BigQuery stores the data in a separete storage called Colossus. It is a cheap storage that stores data in a column format. Since storage is separated from compute, it has significantly less cost. The most cost intensive task is reading the data itself, which is mostly compute.
Since compute and storage are on different hardware, how do they communicate? If network is bad, it can affect speed. That’s where Jupyter network playes a role. It is a network inside BQ datacenters, and provides 1TB/s network speed, allowing compute and storage to be on separated hardware while talking without any delays.
The third component of BQ is Dremel: it is bq execution engine; it divides queries into a tree structure, and separates queries in such a way that each tree node executes an individual subset of a query.
Columnar and Record-oriented storage

A record-oriented storage is the typical storage structure that we can find in CSV; each record (column) is their own entity, separated by a delimited (newline for CSV).
Column-oriented storage organizes data by column, storing all values for a single column together on disk, unlike traditional row-oriented systems that store all data for a single record sequentially. This method significantly speeds up analytical queries (like sums, averages, min/max) by allowing systems to read only the relevant columns, reducing I/O, and enabling efficient compression because data within a column is of the same type, making it ideal for data warehousing and big data analytics.
How it works:
- Data layout: Instead of
[Name1, Email1, Company1], [Name2, Email2, Company2], it stores[Name1, Name2, ...], [Email1, Email2, ...], [Company1, Company2, ...]. - Query optimization: For a query like “average sales amount”, the system only reads the “sales amount” column, ignoring others, which reduces data to process.
- Compression: Similar data types in a column (e.g., all numbers or all “Status: Active/Inactive”) compress much better, saving space and improving read speed.

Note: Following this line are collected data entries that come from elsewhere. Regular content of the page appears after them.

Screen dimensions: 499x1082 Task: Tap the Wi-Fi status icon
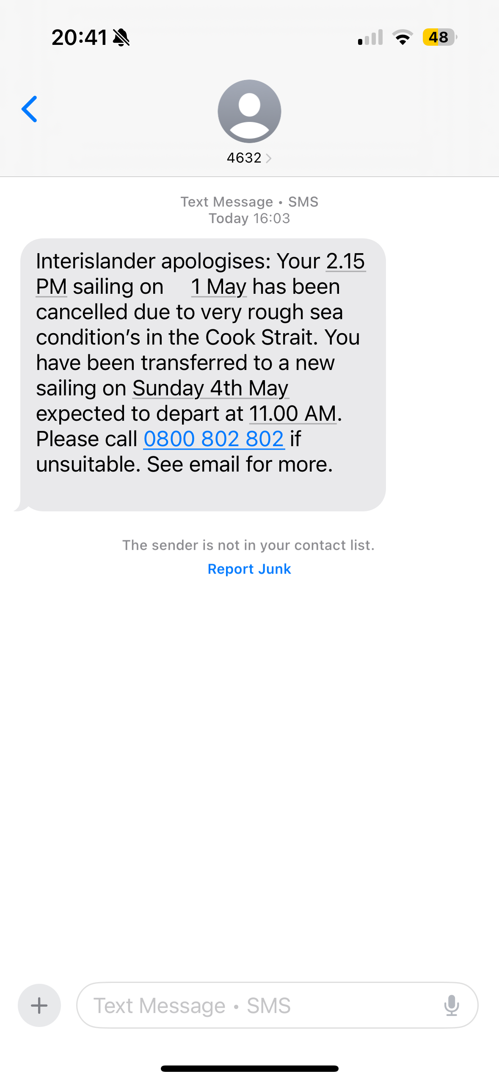pyautogui.click(x=403, y=37)
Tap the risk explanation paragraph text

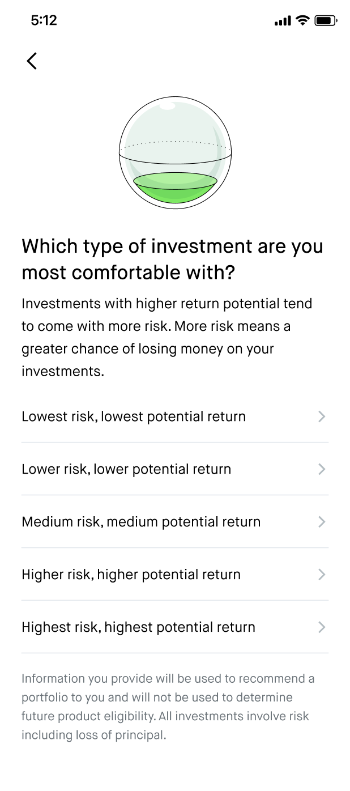tap(167, 337)
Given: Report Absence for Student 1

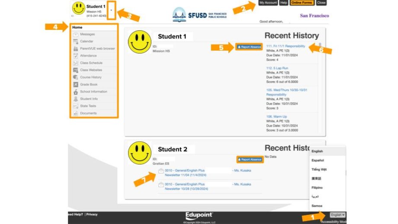Looking at the screenshot, I should click(249, 47).
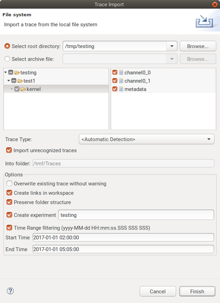This screenshot has height=303, width=220.
Task: Click Browse for root directory
Action: click(x=198, y=46)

- Vectorized processing: Storing data contiguously allows for modern CPU optimizations (like SIMD) to process chunks of data quickly,
Dremel

Dremel will modifiy the query that it receives into a number of subqueries that are delegated to mixers, which will further divide their own queries into subqueries until this process cannot be performed anymore, and the final subqueries are given to leaf nodes. These leaf nodes are the workers that will actually interface with Colossus to retrieve the data in parallel (MapReduce) and processes it and deliver it to the parent nodes until the original query is satisfied.